The OpenAI "Voice Mode" is closer, but when we can have near instantaneous and natural back and forth voice mode, that will be a big in terms of it feeling magical. Today, it is say something, awkwardly wait N seconds then listen to the reply and sometimes awkwardly interrupt it.
Even if the models were no smarter than they are today, if we could crack that "conversational" piece and performance piece, it would be a big difference in my opinion.
Yeah the way I am handling this is turn detection which feels unnatural. I like how Livekit handles turn detection with a small model[0][1] [0]https://www.youtube.com/watch?v=EYDrSSEP0h0 [1]https://docs.livekit.io/agents/build/turns/turn-detector/
``` turn_detection: { type: "server_vad", threshold: 0.4, prefix_padding_ms: 400, silence_duration_ms: 1000, }, ```
I think it will always feel unnatural as long as 'AI Speech' is turn based. Right now developers used Voice Activity Detection to detect when the user has stopped talking.
What would be REALLY cool is if we had something that would interrupt you during conversation like talking with a real human.
I can see how interruptions would prove even more unnatural and annoying pretty quick. There's a lot of nuance in knowing how to interrupt properly and often, people that interrupt only do so quickly, then yield, allow person to finish then resume - very situational and tons of nuance. Otherwise, with current level of sophistication, you'd just have the AI talking over you the entire time, not allowing you to complete your thoughts/questions/commands/etc and people would quickly be more frustrated and just turn it off.

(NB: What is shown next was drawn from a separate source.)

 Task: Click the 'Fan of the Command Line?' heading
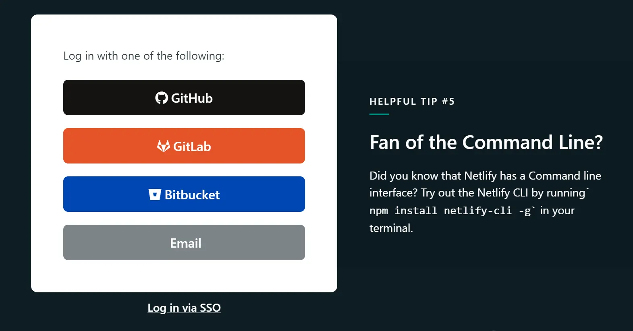click(x=486, y=143)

I absolutely agree with your analysis wrt current tech - however, I suspect the person you're replying to is talking about "what would be really cool" in terms of it happening in a future where the relevant underpinnings had advanced to the point where it could actually manage the situational/nuance stuff properly.
I almost certainly wouldn't want to use something that tried to implement it now but it's a lovely dream and the state of the art keeps advancing at quite the speed (i.e. faster than I would have predicted, even when I do my best to take into account that it keeps advancing faster than I would have predicted ;).
Have you recently tried OpenAI voice mode from ChatGPT Plus? It's basically what you describe
Yes, I mentioned this in the comment.
I think it is closer, although still even it has a cold start problem. Once you are connected and in-session, it is a better experience.
There is still some "turn based" conversational aspect to it that can be awkward but it is much better. It also helps that you can "tap and hold" to override, which is a bit of a hack but works well in practice for that mobile use-case.
Sorry what I meant was: have you tried _recently_? I feel that what you describe is the old implementation. The current version, with a colorful bubble, has very low latency and starts almost instantly. The older version has a UI composed of a white dot on a black background, and is pretty slow. But the more recent one is pure magic IMHO.